Looking back now, I feel a little disgusted by how much the sheer power of firearms impressed me back then. I think part of it had to do with agency—I had so little of it in my own life at the time that squeezing a trigger and seeing that decision instantly affect the world around me was intoxicating. But I wasn’t completely without conscience. That same inner voice that would gnaw at me later was already whispering.

The first time I ever went on a proper hunt was with Tim Brownlee, a friend of my mum’s. He had a Czech wife, Vladimíra, who was hot as—but that’s another story. We went away for a weekend to some farm in the northern Transvaal, and I was given a tracker and a .375 Holland & Holland Magnum—an extremely high-powered calibre (the make of rifle would’ve been less noteworthy). I remember the excitement of that day clearly. We came across an impala ewe about 150 metres down the drag. I shot her through the neck—almost decapitating her. I remember the surge of pride, the rush of adrenaline… and then I just felt shit about it. We made it into biltong, which helped justify it a bit, but something inside me didn’t sit right.

Later, I went back to that same farm. I must’ve been 18 or 19 by then, already owning a .22-250 Musgrave—serial number 222500001, which I still can’t believe. The .22-250 is a wild cartridge: a bigger calibre necked down to .22, firing hollow points at nearly 4,000 feet per second. Flat-shooting, devastating, and almost surgical in its precision. I’d been reloading, going to the range as often as I could, putting five shots into one-inch groups at 100 metres with a 40-power scope. It was a proper sniper weapon.

That second time at the farm, I was allowed to hunt on my own. I got up into a tree early in the morning and waited. An impala with stunning 28-inch horns came down below me. I took the shot. Tim insisted we mount the head. I ended up giving it to Pete Becker, who’ll come up again later. But again, I never felt good about it. There was pride, sure—but underneath that, something hollow. I support hunting for meat, for sustenance, if you’re going to fill your freezer and feed your family. But just killing for the sake of killing—God, I could relate to it, but I hated that I could.

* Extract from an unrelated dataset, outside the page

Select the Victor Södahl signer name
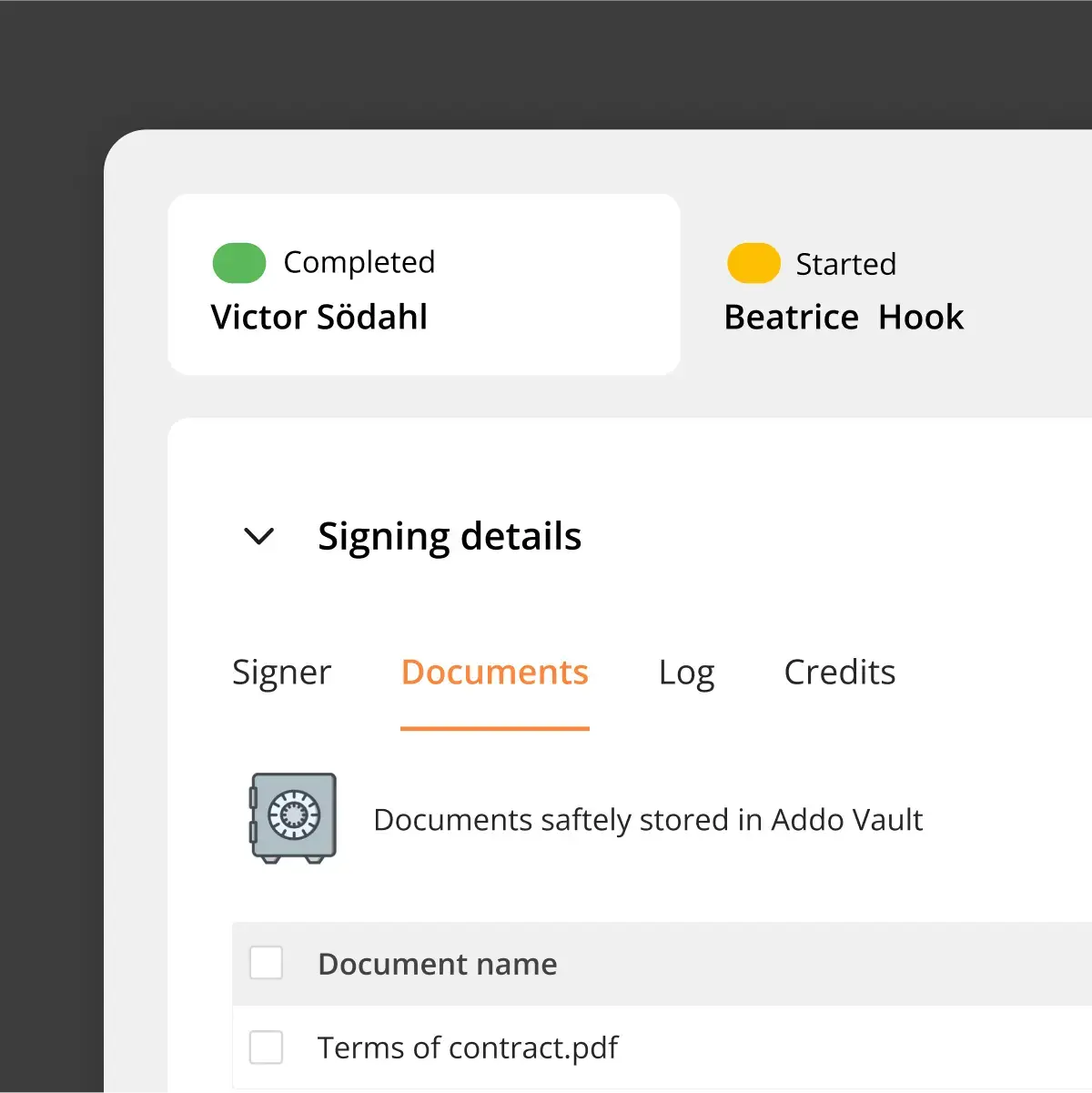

Somewhere around 1985 or ’86, Niels had opened a branch of his factory in Lydenburg—near Three Falls but in a different valley. The company had rented a farm called Nooitgedacht, where there was an old Boer War-era cottage and some staff living there permanently. The place had a problem: a big male baboon, kicked out of his troop, aggressive, stealing chickens, terrorising the maid. The farmer—an Afrikaans guy named Pierre—had tried everything, taking shots at him with a .303, but he never managed to bring him down.

One day, Niels mentioned it to me, half-joking: “Maybe you and your mates should go down there for the weekend—see if you can take out the baboon.” Ha ha.

So we did.

By then, I was good friends with Pete Becker. We borrowed Niels’s old Range Rover—he’d already upgraded—and headed down with a bunch of mates from Technicon (where I was studying at the time). Steve Bate was there, his girlfriend Chania, and Nicolette, who was hot as hell. We drank beers the whole way and partied hard that night in the old cottage.

At dawn, running on no sleep, Pete and I decided it was time to go find the baboon. I took the .22-250, loaded it up, and we walked for hours through the vast property—over 2,000 acres. Late morning, coming up a valley past the trout hatchery, we heard a bark. We looked up and saw him—high on a hill near the dirt road from Lydenburg. Just sitting there. Taunting us.

Pete reckoned it was 600 metres. I thought more like 400. Either way, he said, “Go. Take the shot.”

So I sat down right there on the road, got him in my crosshairs through the 20x scope. At that distance, I figured a six-inch drop, so I aimed at his chin. Squeezed the trigger.

With a rifle like that, you lose sight of the target instantly from the recoil.

“YOU MISSED!” Pete yelled.

The baboon started running diagonally across the hill, but after about 30 metres, he just dropped. Collapsed. Then rolled and rolled down the slope into the ravine.

Pete pulled out his .45 in case we were about to walk into a wounded, angry baboon. We went looking. Found him stone dead. A small, neat hole right in the middle of his chest. That hollow point must’ve liquefied every organ on contact. He never knew what hit him.

And the thing is—lying there on his back, dead—he looked so disturbingly human. It was visceral. The pride, the shame, the praise from Pete—he still says it’s the best shot he’s ever seen in his life. He boiled the skull that same day and still has it on his desk. But for me… I don’t know.

Pete and I aren’t close anymore. I think you can see why. Our lives went in very different directions.

I’ve thought about that shot a lot over the years. I know I did it for the wrong reasons—to glorify myself, to impress. But if I were that baboon, maybe that was a good ending. Kicked out of the troop, alone, likely facing a slow and brutal death. Dead before he even heard the bullet.

I don’t regret that shot. But it’s fixed in my mind forever, along with the mixed emotions it brought.

By that time, I’d also bought a stainless steel Taurus .38 Special, likely soon after my 18th birthday—my first legal licence. Firearms were a big part of my life then. I even had a bullet collection—some really rare ones too, like a 14-bore. On one trip to London, I visited the Holland & Holland shop and struck up a conversation with an old gent behind the counter. I told him I was looking for a four-bore cartridge to add to my collection. He chatted with some other customers for a bit, then just palmed one into my hand—live. You’d never see that happen now.

I was in love with the craftsmanship, the geometry, the mythology of firearms. Later I had a Beretta side-by-side 12-bore three-inch Magnum with a gorgeous walnut stock. I used to polish it endlessly. Ritualistically.

But even then—somewhere deep down—I think I knew this was something I had to grow out of.

Guns gave me the illusion of control because I didn’t have any real control. The decision to squeeze the trigger and see its immediate effect—there was nothing else like it. But that’s not real power. Real power is knowing you don’t need to fire.

And thank God I got there eventually.